■ **SUPPLIED PASSAGE**
BEGIN

We have established novel in vivo and in vitro chemical biology tools to address the question if and how single lipid species interact specifically with proteins within the lipid bilayer. Capitalising on these tools we discovered a direct and highly specific interaction of one sphingomyelin SM species with the transmembrane domain TMD of p24, a protein involved in vesicular trafficking. This specific interaction is defined by a signature within the transmembrane domain of p24 that is responsible for lipid selection. Bioinformatic analyses that were performed in the laboratory of Gunnar von Heijne (Stockholm) using transmembrane proteins predict that this signature represents a conserved sphingolipid-binding motif in mammalian membrane proteins.

END

Saved data entries:
BEGIN

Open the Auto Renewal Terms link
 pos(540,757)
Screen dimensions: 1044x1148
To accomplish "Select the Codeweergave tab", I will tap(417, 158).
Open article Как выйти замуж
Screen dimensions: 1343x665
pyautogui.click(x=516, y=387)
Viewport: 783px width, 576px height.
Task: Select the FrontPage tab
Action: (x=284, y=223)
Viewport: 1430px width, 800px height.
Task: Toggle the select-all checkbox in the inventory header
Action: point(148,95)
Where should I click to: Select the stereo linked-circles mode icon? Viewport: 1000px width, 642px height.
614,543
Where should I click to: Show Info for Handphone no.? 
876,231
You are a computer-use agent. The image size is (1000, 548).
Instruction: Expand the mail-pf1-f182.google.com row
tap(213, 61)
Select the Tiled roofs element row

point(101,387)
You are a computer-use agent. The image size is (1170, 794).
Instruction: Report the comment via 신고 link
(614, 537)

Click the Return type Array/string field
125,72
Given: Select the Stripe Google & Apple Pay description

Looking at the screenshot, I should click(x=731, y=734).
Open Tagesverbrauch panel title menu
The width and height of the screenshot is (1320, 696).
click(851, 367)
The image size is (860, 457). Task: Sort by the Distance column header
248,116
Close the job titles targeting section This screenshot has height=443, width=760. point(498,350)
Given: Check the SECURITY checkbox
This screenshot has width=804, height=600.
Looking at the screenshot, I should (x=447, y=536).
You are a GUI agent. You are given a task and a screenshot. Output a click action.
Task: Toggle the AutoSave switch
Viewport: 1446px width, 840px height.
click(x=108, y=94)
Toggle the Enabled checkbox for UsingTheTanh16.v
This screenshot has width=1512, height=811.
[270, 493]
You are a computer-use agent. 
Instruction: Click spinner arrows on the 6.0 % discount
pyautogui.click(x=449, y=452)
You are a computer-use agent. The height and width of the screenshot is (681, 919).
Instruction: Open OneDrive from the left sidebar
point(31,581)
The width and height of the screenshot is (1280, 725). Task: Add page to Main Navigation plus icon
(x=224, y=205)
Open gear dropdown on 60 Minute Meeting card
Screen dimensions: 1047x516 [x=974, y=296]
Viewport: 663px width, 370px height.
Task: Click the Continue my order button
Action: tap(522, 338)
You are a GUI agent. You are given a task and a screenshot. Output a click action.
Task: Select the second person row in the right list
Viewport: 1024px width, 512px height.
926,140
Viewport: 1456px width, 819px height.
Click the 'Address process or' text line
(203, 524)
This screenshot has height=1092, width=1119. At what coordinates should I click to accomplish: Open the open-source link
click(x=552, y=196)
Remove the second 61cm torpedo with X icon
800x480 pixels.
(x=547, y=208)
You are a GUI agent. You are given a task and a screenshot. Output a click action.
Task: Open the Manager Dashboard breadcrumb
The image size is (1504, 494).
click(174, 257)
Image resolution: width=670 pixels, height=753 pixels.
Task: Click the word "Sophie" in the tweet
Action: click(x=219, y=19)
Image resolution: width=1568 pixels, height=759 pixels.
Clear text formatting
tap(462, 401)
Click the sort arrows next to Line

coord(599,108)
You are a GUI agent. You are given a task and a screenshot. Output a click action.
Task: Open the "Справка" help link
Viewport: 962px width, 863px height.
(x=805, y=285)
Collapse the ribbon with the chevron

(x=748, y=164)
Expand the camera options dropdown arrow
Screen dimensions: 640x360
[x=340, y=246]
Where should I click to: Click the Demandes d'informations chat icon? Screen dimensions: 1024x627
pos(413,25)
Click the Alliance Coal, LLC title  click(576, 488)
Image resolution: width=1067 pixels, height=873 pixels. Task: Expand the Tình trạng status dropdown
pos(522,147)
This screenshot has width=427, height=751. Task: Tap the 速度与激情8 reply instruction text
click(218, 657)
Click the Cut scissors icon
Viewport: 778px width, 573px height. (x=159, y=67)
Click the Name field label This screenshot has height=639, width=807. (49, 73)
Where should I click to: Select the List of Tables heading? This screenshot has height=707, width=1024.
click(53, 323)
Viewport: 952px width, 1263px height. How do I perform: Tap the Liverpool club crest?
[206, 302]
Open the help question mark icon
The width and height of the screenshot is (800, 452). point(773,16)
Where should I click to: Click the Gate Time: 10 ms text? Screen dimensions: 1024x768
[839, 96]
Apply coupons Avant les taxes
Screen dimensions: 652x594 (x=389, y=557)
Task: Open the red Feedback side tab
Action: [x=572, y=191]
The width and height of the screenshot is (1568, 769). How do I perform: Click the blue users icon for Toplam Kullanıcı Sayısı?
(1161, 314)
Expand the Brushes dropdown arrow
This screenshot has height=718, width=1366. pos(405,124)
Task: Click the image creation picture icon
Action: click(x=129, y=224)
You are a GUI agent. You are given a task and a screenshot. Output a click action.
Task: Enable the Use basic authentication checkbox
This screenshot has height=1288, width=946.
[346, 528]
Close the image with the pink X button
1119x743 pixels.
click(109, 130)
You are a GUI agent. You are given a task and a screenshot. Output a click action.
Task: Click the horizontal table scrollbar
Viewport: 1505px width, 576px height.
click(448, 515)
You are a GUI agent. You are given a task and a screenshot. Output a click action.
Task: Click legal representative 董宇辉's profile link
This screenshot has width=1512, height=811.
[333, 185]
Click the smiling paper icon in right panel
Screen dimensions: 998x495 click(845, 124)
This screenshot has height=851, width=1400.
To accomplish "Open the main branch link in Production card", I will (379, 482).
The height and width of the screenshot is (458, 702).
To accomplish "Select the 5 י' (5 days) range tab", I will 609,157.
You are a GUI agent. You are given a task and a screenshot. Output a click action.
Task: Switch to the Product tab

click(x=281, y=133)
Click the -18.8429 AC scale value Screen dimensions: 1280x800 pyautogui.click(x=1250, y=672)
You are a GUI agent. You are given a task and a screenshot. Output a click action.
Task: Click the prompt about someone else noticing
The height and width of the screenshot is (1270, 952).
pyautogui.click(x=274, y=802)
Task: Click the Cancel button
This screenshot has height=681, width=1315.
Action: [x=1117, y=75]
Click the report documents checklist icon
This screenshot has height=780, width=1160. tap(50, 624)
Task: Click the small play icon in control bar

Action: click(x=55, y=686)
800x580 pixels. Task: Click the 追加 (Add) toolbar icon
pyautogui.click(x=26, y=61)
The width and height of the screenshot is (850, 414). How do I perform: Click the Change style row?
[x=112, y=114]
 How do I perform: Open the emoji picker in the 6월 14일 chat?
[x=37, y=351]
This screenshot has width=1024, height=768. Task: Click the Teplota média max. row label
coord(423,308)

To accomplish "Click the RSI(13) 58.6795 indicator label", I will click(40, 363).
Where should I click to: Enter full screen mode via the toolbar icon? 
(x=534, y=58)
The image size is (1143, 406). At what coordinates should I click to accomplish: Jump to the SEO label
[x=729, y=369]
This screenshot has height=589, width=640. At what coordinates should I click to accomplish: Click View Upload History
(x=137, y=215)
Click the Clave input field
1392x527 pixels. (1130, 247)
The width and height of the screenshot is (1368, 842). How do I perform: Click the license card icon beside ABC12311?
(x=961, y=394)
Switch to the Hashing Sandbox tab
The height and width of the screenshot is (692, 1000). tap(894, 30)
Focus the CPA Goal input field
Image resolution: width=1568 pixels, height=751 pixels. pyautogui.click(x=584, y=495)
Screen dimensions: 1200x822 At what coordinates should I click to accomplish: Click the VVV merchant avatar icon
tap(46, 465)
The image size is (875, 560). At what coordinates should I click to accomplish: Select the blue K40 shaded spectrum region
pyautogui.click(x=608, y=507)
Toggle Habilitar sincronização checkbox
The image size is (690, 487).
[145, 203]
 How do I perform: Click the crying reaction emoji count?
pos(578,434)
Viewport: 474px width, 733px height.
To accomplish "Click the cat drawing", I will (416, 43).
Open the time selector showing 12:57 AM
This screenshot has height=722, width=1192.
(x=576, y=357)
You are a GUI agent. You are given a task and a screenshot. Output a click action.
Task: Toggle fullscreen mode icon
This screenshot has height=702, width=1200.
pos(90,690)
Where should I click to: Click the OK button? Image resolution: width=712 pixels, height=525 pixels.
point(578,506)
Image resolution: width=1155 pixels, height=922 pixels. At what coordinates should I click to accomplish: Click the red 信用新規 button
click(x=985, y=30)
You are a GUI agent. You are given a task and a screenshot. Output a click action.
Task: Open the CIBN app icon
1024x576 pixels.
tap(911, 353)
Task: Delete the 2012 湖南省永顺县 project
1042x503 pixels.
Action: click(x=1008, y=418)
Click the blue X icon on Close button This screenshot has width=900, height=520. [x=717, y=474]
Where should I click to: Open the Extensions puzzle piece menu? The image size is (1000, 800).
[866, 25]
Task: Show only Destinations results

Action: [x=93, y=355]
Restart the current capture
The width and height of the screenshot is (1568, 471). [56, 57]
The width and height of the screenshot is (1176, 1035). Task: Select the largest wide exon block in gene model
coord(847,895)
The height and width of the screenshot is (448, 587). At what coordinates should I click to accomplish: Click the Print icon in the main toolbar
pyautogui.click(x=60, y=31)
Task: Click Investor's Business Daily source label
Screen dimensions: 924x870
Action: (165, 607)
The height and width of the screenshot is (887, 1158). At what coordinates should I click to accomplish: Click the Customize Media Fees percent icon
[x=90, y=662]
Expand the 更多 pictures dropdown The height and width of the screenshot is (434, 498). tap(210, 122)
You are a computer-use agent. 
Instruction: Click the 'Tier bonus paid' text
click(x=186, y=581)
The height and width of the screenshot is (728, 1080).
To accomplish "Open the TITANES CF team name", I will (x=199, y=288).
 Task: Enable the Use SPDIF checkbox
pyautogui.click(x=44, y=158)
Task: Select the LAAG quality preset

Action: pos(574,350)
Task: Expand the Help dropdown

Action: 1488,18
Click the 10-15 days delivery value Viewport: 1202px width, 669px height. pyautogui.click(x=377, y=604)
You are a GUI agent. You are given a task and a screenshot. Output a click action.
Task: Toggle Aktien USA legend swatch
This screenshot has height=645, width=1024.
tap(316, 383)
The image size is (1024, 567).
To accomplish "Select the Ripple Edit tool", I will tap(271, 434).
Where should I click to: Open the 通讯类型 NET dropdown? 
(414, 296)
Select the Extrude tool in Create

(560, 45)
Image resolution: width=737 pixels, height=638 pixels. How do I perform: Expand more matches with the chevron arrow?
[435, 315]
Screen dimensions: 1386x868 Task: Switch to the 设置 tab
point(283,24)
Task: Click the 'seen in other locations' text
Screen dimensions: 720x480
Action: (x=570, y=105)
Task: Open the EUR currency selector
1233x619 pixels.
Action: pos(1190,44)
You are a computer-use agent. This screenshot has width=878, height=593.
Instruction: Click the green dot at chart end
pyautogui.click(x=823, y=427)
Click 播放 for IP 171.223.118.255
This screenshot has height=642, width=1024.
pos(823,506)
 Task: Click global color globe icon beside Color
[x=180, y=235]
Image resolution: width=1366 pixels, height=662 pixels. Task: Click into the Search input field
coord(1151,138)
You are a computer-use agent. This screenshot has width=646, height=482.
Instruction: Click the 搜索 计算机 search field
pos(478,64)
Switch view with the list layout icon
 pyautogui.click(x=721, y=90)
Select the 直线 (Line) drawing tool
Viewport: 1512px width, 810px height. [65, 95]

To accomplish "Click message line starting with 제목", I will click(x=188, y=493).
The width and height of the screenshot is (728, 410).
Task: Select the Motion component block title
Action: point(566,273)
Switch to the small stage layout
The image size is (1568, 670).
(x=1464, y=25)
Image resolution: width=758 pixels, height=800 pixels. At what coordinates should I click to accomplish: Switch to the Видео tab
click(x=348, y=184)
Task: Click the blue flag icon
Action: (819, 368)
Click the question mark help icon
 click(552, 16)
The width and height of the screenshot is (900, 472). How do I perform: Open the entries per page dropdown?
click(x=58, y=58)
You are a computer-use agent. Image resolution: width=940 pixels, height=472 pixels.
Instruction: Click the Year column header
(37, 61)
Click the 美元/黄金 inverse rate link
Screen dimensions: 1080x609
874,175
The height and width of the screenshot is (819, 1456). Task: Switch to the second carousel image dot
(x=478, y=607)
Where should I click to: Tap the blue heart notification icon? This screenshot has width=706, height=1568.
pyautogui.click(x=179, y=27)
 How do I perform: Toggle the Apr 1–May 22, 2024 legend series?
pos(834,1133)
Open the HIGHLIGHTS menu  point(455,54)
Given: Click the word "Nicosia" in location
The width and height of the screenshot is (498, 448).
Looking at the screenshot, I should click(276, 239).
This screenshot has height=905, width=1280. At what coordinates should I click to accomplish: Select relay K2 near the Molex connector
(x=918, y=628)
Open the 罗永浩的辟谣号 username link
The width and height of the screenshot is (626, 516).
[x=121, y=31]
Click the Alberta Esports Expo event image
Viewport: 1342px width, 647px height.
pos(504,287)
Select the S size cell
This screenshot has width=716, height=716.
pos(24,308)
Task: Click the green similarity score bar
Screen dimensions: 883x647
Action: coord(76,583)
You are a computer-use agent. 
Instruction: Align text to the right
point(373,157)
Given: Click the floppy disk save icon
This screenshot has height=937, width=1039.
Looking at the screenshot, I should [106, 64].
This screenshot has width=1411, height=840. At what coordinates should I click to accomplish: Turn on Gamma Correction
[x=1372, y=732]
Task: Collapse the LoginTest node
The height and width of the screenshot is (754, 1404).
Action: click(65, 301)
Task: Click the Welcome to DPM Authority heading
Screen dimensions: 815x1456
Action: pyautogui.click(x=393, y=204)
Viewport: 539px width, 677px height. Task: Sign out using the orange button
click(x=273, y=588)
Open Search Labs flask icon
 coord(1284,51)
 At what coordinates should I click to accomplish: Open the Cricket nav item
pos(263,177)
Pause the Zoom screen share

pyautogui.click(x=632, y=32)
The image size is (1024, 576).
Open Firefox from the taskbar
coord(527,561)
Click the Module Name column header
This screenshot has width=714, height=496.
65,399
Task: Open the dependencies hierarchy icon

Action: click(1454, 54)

END

■ **REQUIRED WORK**
(1) In the passage on sphingomyelin and p24, what is the first word of each sentence? List them in order.
(2) Render this sentence from the passage on sphingomyelin and p24 in Spanish: "This specific interaction is defined by a signature within the transmembrane domain of p24 that is responsible for lipid selection."
(3) Reproduce word for word everything in the passage on sphingomyelin and p24 from "We have established" down to "mammalian membrane proteins.".
None of the saved data entries are used in any task.

■ **RESPONSE LIST**
(1)
We
Capitalising
This
Bioinformatic

(2) Esta interacción específica está definida por una firma dentro del dominio transmembrana de p24 que es responsable de la selección de lípidos.

(3)
We have established novel in vivo and in vitro chemical biology tools to address the question if and how single lipid species interact specifically with proteins within the lipid bilayer. Capitalising on these tools we discovered a direct and highly specific interaction of one sphingomyelin SM species with the transmembrane domain TMD of p24, a protein involved in vesicular trafficking. This specific interaction is defined by a signature within the transmembrane domain of p24 that is responsible for lipid selection. Bioinformatic analyses that were performed in the laboratory of Gunnar von Heijne (Stockholm) using transmembrane proteins predict that this signature represents a conserved sphingolipid-binding motif in mammalian membrane proteins.